With characteristic La Salette optimism and faith, two priests set out for the United States though they knew but a few words of English. In the United States they met with Bishops of New York, Brooklyn, Albany, Syracuse, Ogdensburg and Newark, New Jersey. All welcomed the priests of La Salette but all had valid reasons why acceptance of the Order in their dioceses was impossible. But then, undoubtedly guided by the presence of Mary, the two priests stopped at Hartford, Connecticut where at the Cathedral they met Father William Harty, a member of the Bishop's Council. Father Harty had promised the Blessed Virgin to work for the establishment of a religious Congregation devoted to her and he welcomed the two priests as envoy of his promise. It was not long before the Congregation was received into the diocese of Hartford, their first firm root in the United States. But this root was to grow rapidly as the Fathers not only staffed a parish in Hartford, preached retreats and missions, but spread the warmth of the La Salette Story, the wondrous story of the two children who triumphed over all small and cynical people through devotion to our Lady.
To the Philippines…
Soon after its creation in 1945, the Immaculate Heart of Mary (IHM) Province (with ministries and offices within Massachusetts and New Hampshire States) immediately begun community discernment vis-a-vis its missionary zeal and undertaking. Deliberations tapered down to either to help out in Madagascar or to implant La Salette presence in a different country. The province opted to respond to the urgent plea for personnel from the Most Rev. Constance Jurgens, a Belgian CICM, Bishop of the Diocese of Tuguegarao (Cagayan Province), particularly in the province of Isabela where parishes and big communities were left without priests. Bishop Jurgens knew of the La Salettes as many of the older members spent their studies in Belgium, and where he would have extended the invite to Fr. Elmeric Dubois, M.S., the IHM Provincial Superior then. After a visit which was well received, Fr. Dubois made a determination to accept Isabela from Jones to Gamu via San Mateo. In 1948, Fr. Joseph Imholf, MS, the La Salette Superior General granted the permission to the province of the Immaculate Heart of Mary to establish a La Salette foothold in the Philippines.

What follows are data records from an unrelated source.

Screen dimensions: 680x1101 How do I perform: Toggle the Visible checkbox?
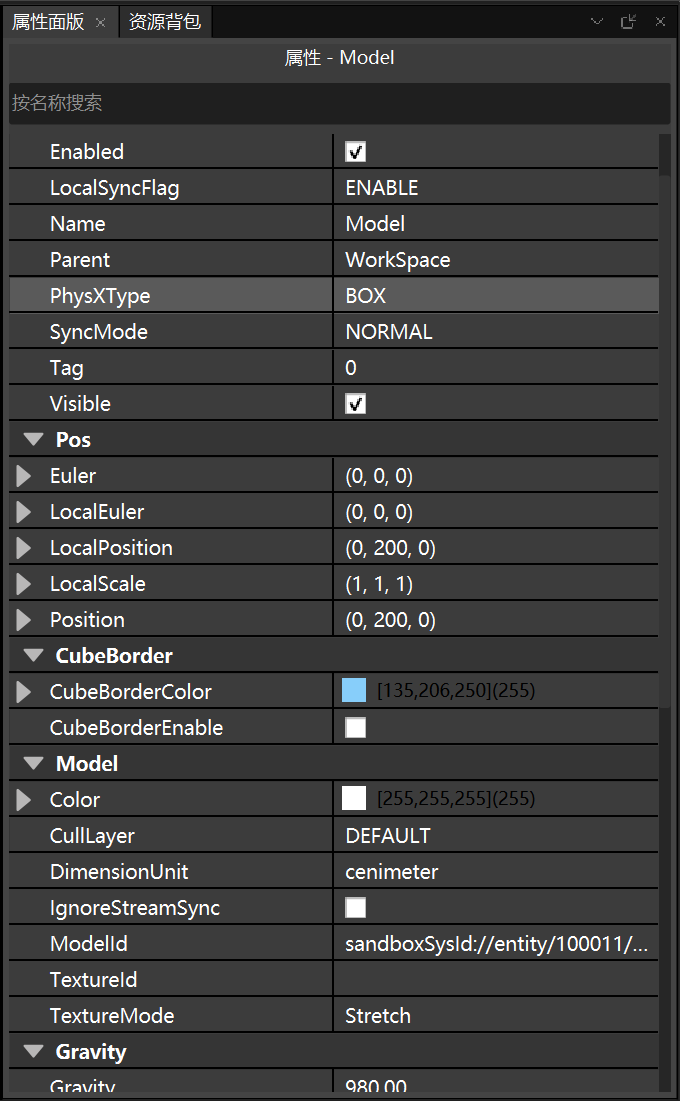355,404
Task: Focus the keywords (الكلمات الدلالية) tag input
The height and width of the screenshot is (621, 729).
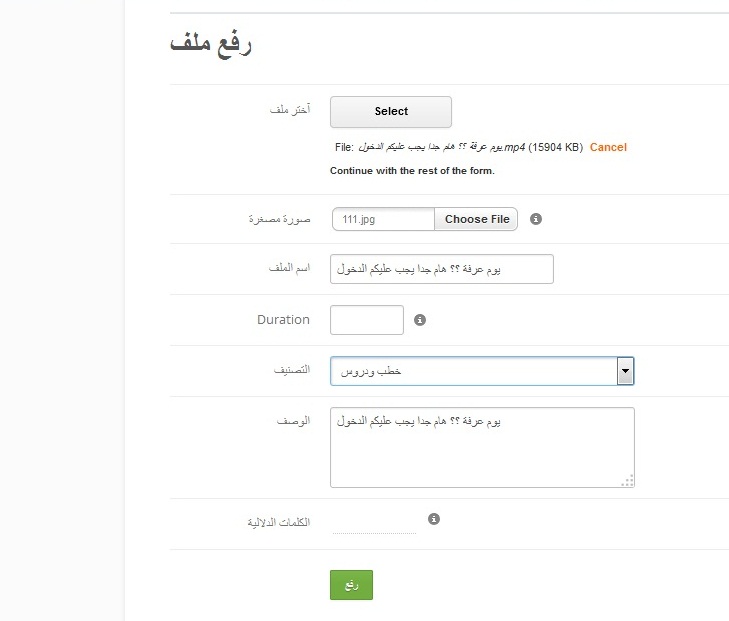Action: pyautogui.click(x=374, y=523)
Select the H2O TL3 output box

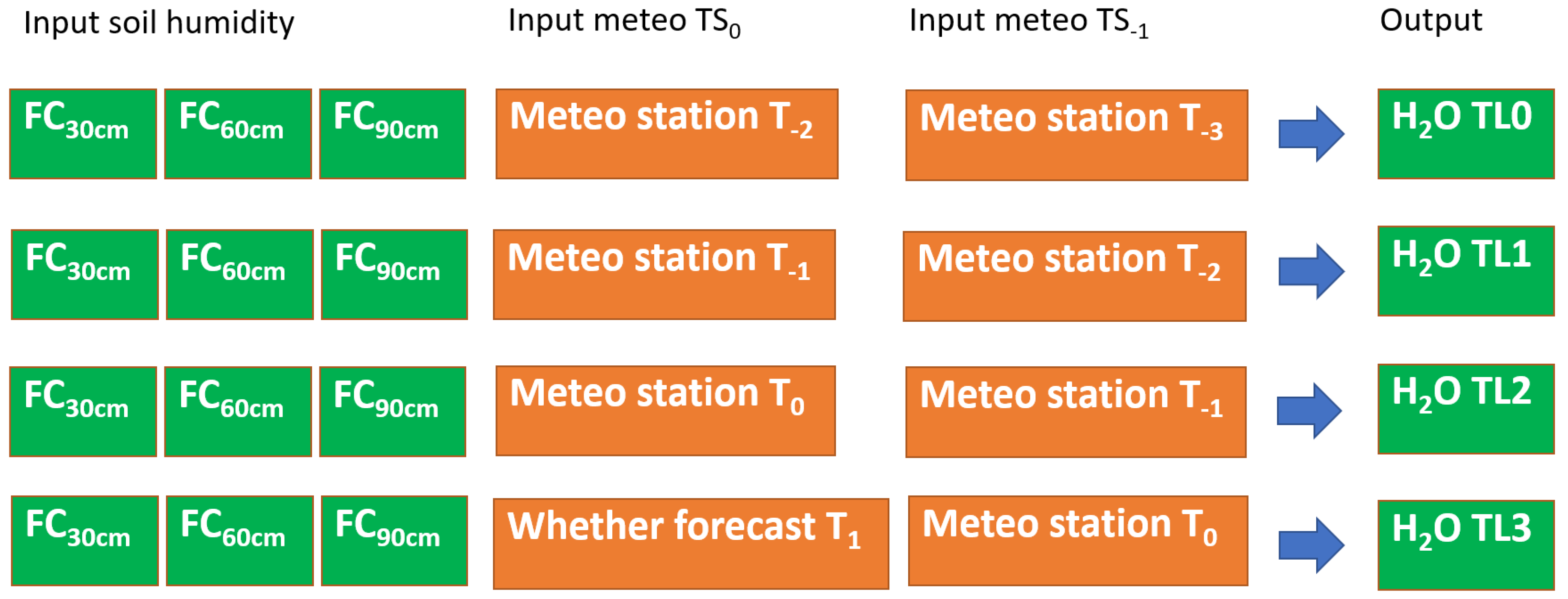(1466, 545)
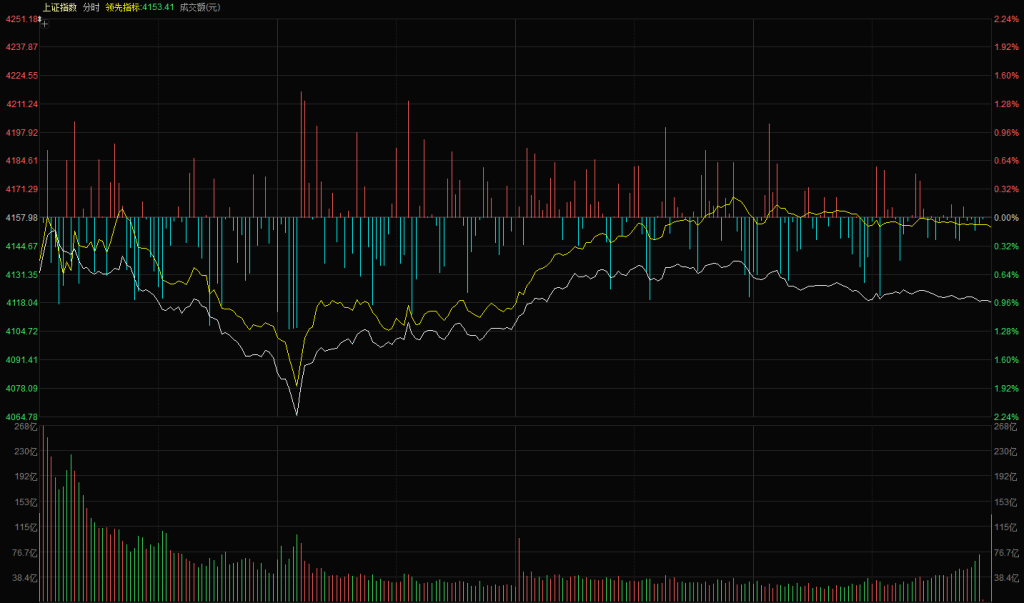Click the 4251.18 top price label
The width and height of the screenshot is (1024, 603).
[x=21, y=19]
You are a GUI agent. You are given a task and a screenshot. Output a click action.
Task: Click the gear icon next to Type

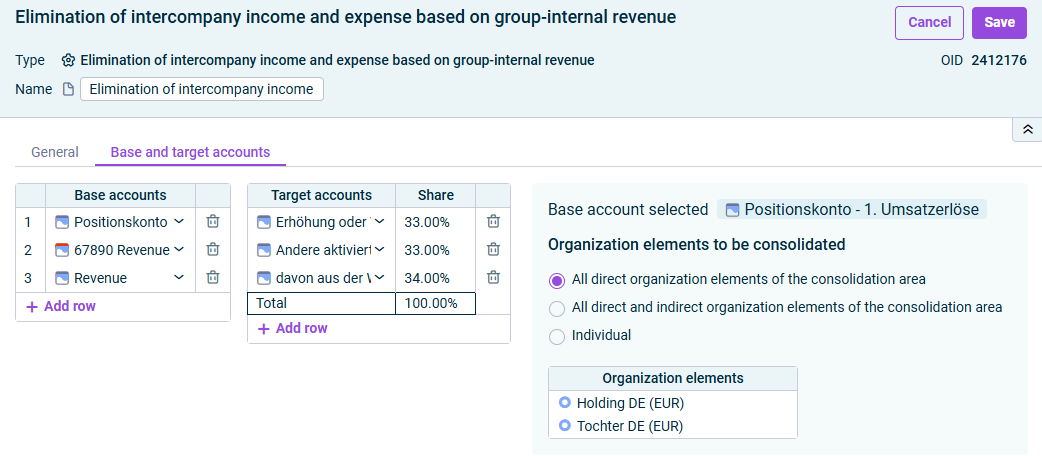[68, 60]
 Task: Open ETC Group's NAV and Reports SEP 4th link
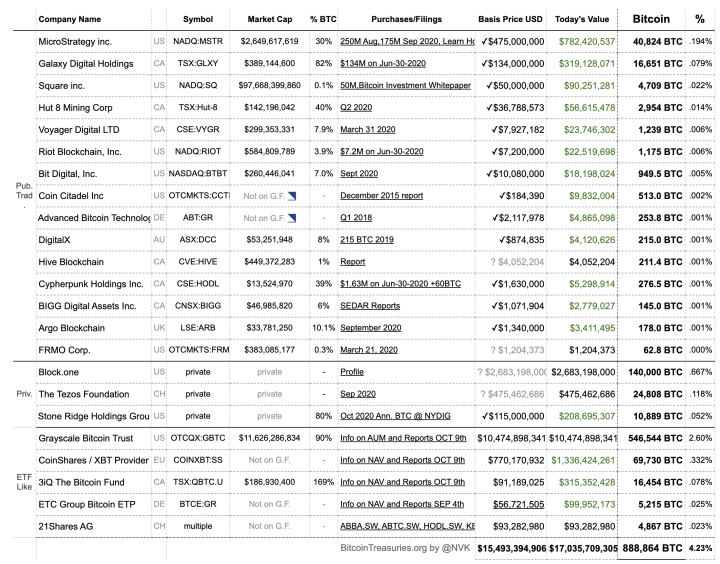pyautogui.click(x=402, y=504)
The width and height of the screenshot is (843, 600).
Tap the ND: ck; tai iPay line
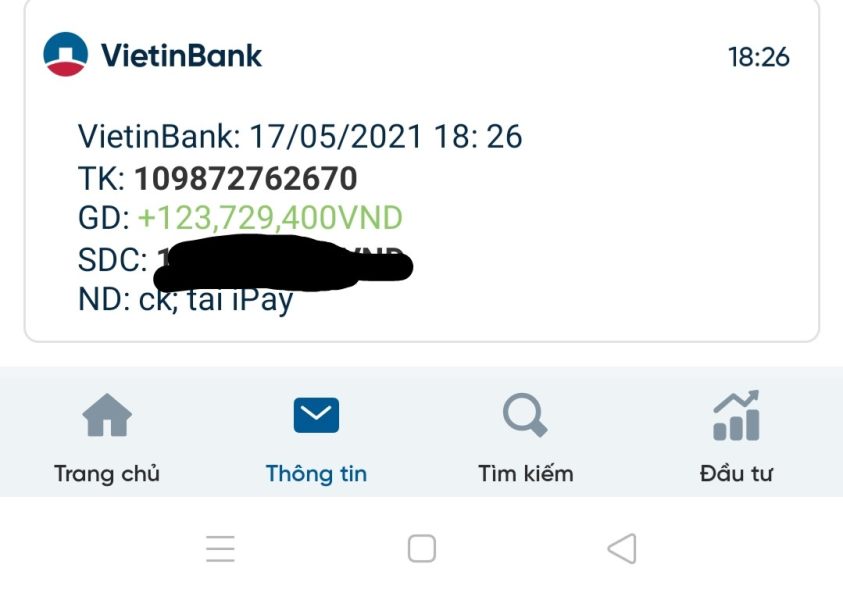(x=185, y=299)
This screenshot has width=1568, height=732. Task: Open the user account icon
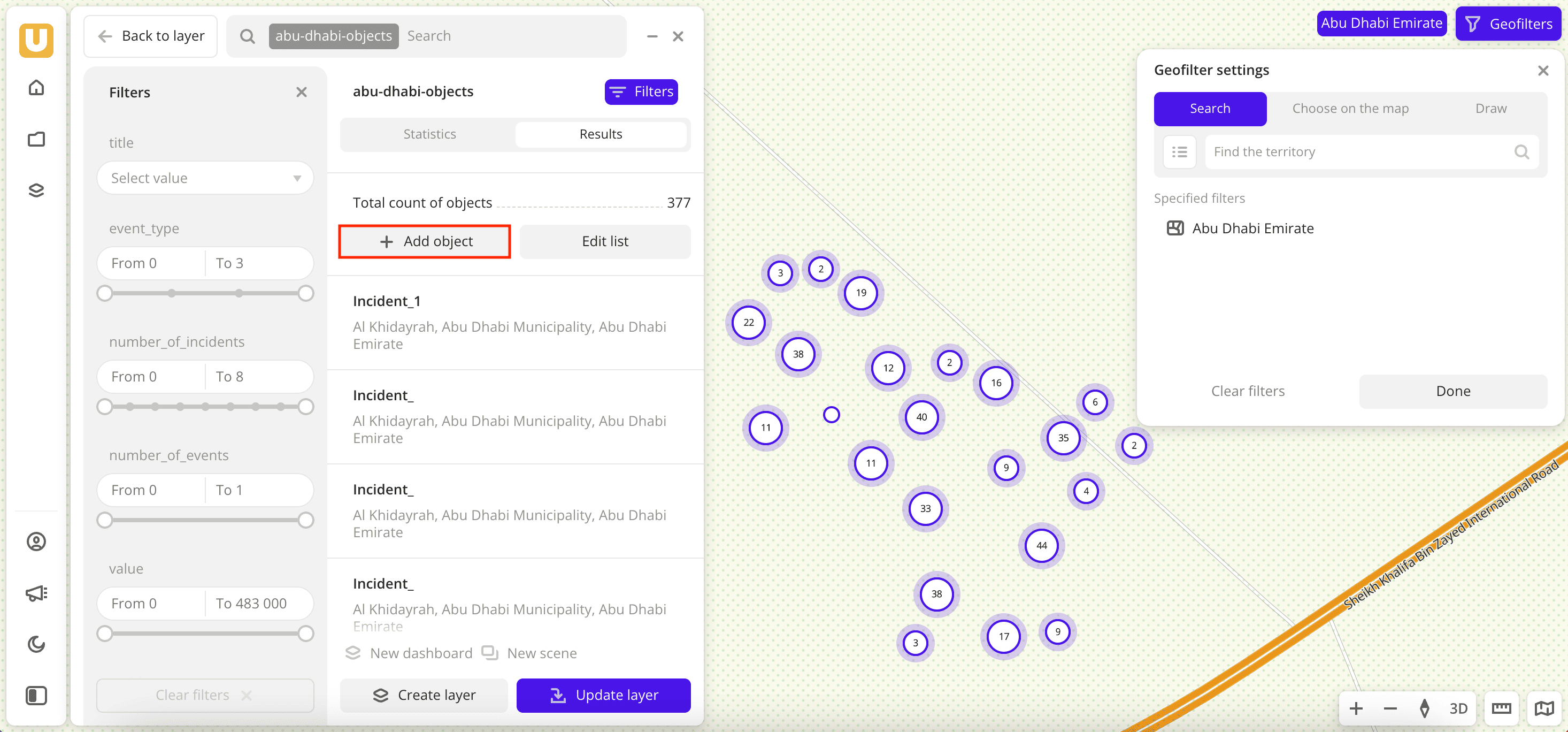pos(36,541)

On November 5, 1948, four La Salette Missionaries, Fr. Conrad Blanchet, Fr. Raymond Leduc, Fr. Paul Douillard and Bro. Donat Levasseur left by boat from New York via the Panama Canal, taking six weeks to reach Manila. They reached Manila on December 12. They finally arrived in Santiago, Isabela on the 22nd of December 1948.
First Missionaries in the Philippines
The Missionaries of Our Lady of La Salette have been serving the people of Isabela and Region 02 for almost 75 years now since the arrival of the first American missionaries in 1948.
For almost 75 years, the local Church saw the widespread evangelization brought about by the missionaries through the establishment and canonical erection of several parishes and schools in various municipalities in Isabela
LA SALETTE SCHOOLS' PHILOSOPHY OF EDUCATION
La Salette Education is an on-going process of growth
in freedom and in fullness of being, prepared for, lived
and experienced by the entire school community, realized in
the reconciliation and integration of Filipino cultural values
and those of Jesus Christ who came
"so that they may have life and have it to the full."